Shamsuddin’s Grave by Paromita Goswami – Book review

I am reading Shamsuddin’s Grave by a debut Indian author, Paromita Goswami. 

The book cover attracted me and I picked the book from the lot to scan it closely. Silhouette of a village man holding an umbrella and the background of  sky and clouds was nostalgic. It took me back to 12-13 years back, in my home town, where I have witnessed man, wearing dhotis and holding umbrella on the street of Guwahati in Assam. Even here, around Bangalore, I see similar man. And I cannot simply take my eyes off them. This is true Indian  dress and they are still Indians at heart.

Next my eyes stopped at the book title ” Shamsuddin’s Grave” and my eye brows squeezed a bit. The book is about Shamsudin’s death is what I had the assumption. I found the book title quite grey and direct. Then an urge to check how he died, made me flip the book to read the summary. Here is the summary of the book:

Latika’s wrecked personal front leaves her completely shattered. So when her ailing father reveals his desire to go back home, she doesn’t think twice and moves to her hometown. She joins an NGO and comes across a teenager rape victim. Much against her TL, Debjyoti’s wish she sets out to trace the girl with Shamsuddin’s help. Will she succeed or end up in big trouble?
Shamsuddin, a daily labourer, somehow manages to thrive in the city. Meanwhile, flood devastates his house in the village. His family takes refuge in a relative’s place where his wife has a tough time resisting to the advances of her brother-in-law. Can Shamsuddin arrange for an accommodation before it is too late?
Set in Guwahati amid the backdrop of flood and ethnic turmoil, “Shamsuddin’s Grave”, is the story of migration towards big cities for a better life.

The book was hinting about a social issue which is prevailing in our society. So I picked the book and started reading. I have read to Chapter 4 and the book is captivating.

### [WRITTEN REQUEST A]
Answer these questions from the book review, one line each:
(i) In the reviewer's hometown, on the streets of which city did they see men wearing dhotis and holding umbrellas?
(ii) What work does Shamsuddin do, according to the summary?
(iii) Up to which chapter has the reviewer read so far?
### [WRITTEN REQUEST B]
Pick up the book review of Shamsuddin's Grave where it stops, and write a few more sentences that carry it forward.
The listing after the book review is separate material and has nothing to do with it.

### [RECORDED DATA]
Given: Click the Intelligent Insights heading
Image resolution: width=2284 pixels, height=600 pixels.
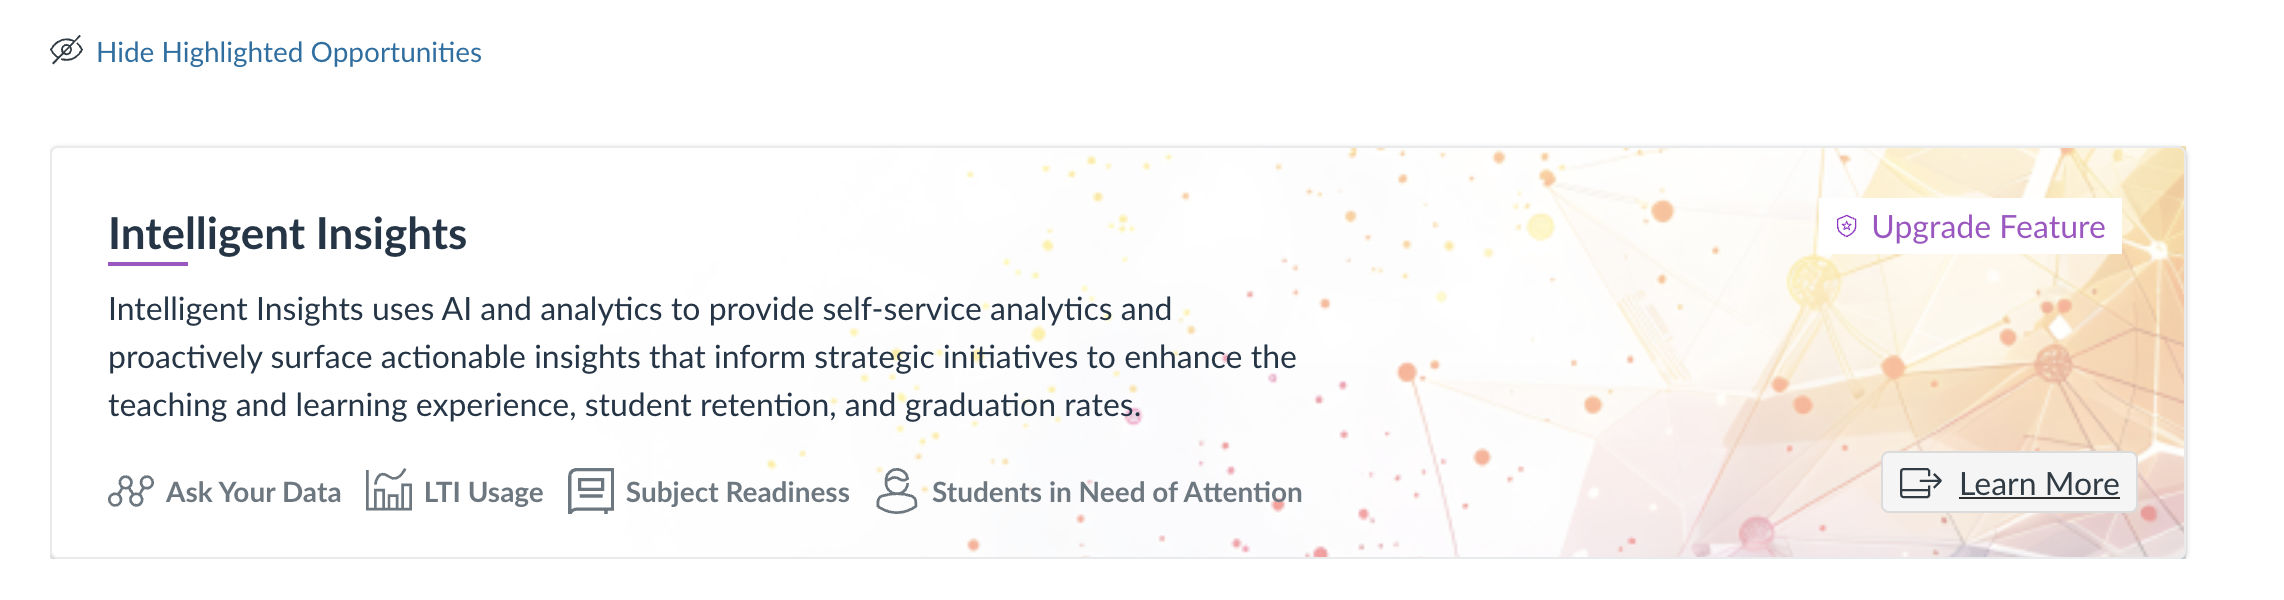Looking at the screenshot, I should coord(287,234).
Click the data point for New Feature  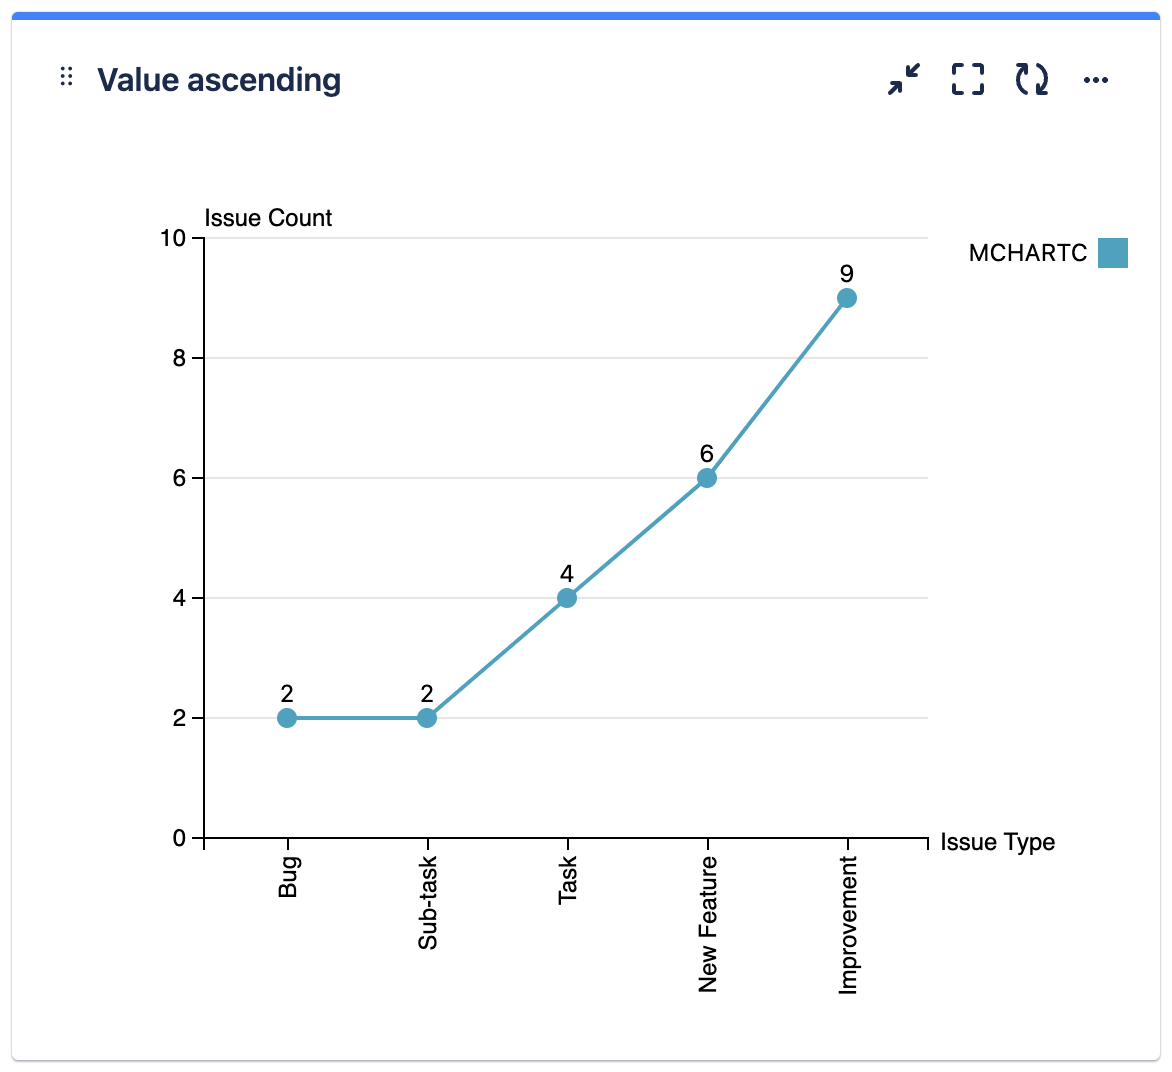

### [TASK RESPONSE A]
(i) Guwahati, in Assam
(ii) He is a daily labourer.
(iii) Chapter 4

### [TASK RESPONSE B]
The writing style of the author hooked me and created a nice picture in my mind as I was reading it. Since I belong to Assam, I could connect with every scene of it so well. It is complete narration so the flow is ongoing.

I liked the scene when Shamsudin, who is a daily waged labour in a city, goes back to village to his family whom he had left under the care of his elder brother and his ailing wife few years back. He did not seek their whereabouts all these years because he had not made enough money to take care of them. Once he had enough money, he visited them and was shocked to find his wife pregnant with his elder brother’s child. His children, who were now going to school and wearing good clothes, simply disowned him because he was  not able to take care of them.  After his ailing sister-in-law had passed away, his brother married Shamsidin’s wife as he did not return all these years.

There are many more passages that took me off from the regular life incidence. The world in this book is completely different from mine and yes this world also exist. I am enjoying reading it.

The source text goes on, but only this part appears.